• **YOUR INSTRUCTIONS**
Reproduce the following material verbatim, preserving every line and character without alteration.

• **EXERCISE INPUT**
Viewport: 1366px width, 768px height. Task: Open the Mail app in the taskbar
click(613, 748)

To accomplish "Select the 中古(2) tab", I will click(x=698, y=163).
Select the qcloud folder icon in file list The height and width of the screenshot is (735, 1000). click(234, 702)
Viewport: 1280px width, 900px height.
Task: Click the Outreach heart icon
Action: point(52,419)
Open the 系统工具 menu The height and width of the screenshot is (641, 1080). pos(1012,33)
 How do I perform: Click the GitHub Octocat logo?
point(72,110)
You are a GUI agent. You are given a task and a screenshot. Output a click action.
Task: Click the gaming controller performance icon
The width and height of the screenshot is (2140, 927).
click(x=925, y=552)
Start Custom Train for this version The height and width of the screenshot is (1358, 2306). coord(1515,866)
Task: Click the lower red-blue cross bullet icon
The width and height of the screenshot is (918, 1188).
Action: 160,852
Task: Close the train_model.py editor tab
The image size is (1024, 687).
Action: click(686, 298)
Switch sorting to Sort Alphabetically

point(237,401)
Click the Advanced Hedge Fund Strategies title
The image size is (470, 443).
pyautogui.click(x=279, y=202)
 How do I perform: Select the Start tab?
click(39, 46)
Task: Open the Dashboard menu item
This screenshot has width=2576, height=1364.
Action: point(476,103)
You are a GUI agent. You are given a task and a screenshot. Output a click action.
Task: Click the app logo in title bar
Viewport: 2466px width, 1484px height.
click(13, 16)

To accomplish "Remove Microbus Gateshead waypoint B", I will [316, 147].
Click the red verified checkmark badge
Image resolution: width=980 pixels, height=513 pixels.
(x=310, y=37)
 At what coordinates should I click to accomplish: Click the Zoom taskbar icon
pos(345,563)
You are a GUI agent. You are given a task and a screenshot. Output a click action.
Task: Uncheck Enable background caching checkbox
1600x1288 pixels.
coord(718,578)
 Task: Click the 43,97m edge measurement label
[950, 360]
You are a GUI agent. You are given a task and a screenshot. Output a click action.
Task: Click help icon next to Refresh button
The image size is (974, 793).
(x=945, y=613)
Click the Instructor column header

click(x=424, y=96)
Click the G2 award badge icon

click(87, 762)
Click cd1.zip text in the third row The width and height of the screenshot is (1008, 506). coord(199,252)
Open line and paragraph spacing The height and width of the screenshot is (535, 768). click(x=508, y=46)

• **OUTPUT OF THE EXERCISE**
Viewport: 1366px width, 768px height. Task: Open the Mail app in the taskbar
click(613, 748)

To accomplish "Select the 中古(2) tab", I will click(x=698, y=163).
Select the qcloud folder icon in file list The height and width of the screenshot is (735, 1000). click(234, 702)
Viewport: 1280px width, 900px height.
Task: Click the Outreach heart icon
Action: point(52,419)
Open the 系统工具 menu The height and width of the screenshot is (641, 1080). pos(1012,33)
 How do I perform: Click the GitHub Octocat logo?
point(72,110)
You are a GUI agent. You are given a task and a screenshot. Output a click action.
Task: Click the gaming controller performance icon
The width and height of the screenshot is (2140, 927).
click(x=925, y=552)
Start Custom Train for this version The height and width of the screenshot is (1358, 2306). coord(1515,866)
Task: Click the lower red-blue cross bullet icon
The width and height of the screenshot is (918, 1188).
Action: 160,852
Task: Close the train_model.py editor tab
The image size is (1024, 687).
Action: click(686, 298)
Switch sorting to Sort Alphabetically

point(237,401)
Click the Advanced Hedge Fund Strategies title
The image size is (470, 443).
pyautogui.click(x=279, y=202)
 How do I perform: Select the Start tab?
click(39, 46)
Task: Open the Dashboard menu item
This screenshot has width=2576, height=1364.
Action: point(476,103)
You are a GUI agent. You are given a task and a screenshot. Output a click action.
Task: Click the app logo in title bar
Viewport: 2466px width, 1484px height.
click(13, 16)

To accomplish "Remove Microbus Gateshead waypoint B", I will [316, 147].
Click the red verified checkmark badge
Image resolution: width=980 pixels, height=513 pixels.
(x=310, y=37)
 At what coordinates should I click to accomplish: Click the Zoom taskbar icon
pos(345,563)
You are a GUI agent. You are given a task and a screenshot. Output a click action.
Task: Uncheck Enable background caching checkbox
1600x1288 pixels.
coord(718,578)
 Task: Click the 43,97m edge measurement label
[950, 360]
You are a GUI agent. You are given a task and a screenshot. Output a click action.
Task: Click help icon next to Refresh button
The image size is (974, 793).
(x=945, y=613)
Click the Instructor column header

click(x=424, y=96)
Click the G2 award badge icon

click(87, 762)
Click cd1.zip text in the third row The width and height of the screenshot is (1008, 506). coord(199,252)
Open line and paragraph spacing The height and width of the screenshot is (535, 768). click(x=508, y=46)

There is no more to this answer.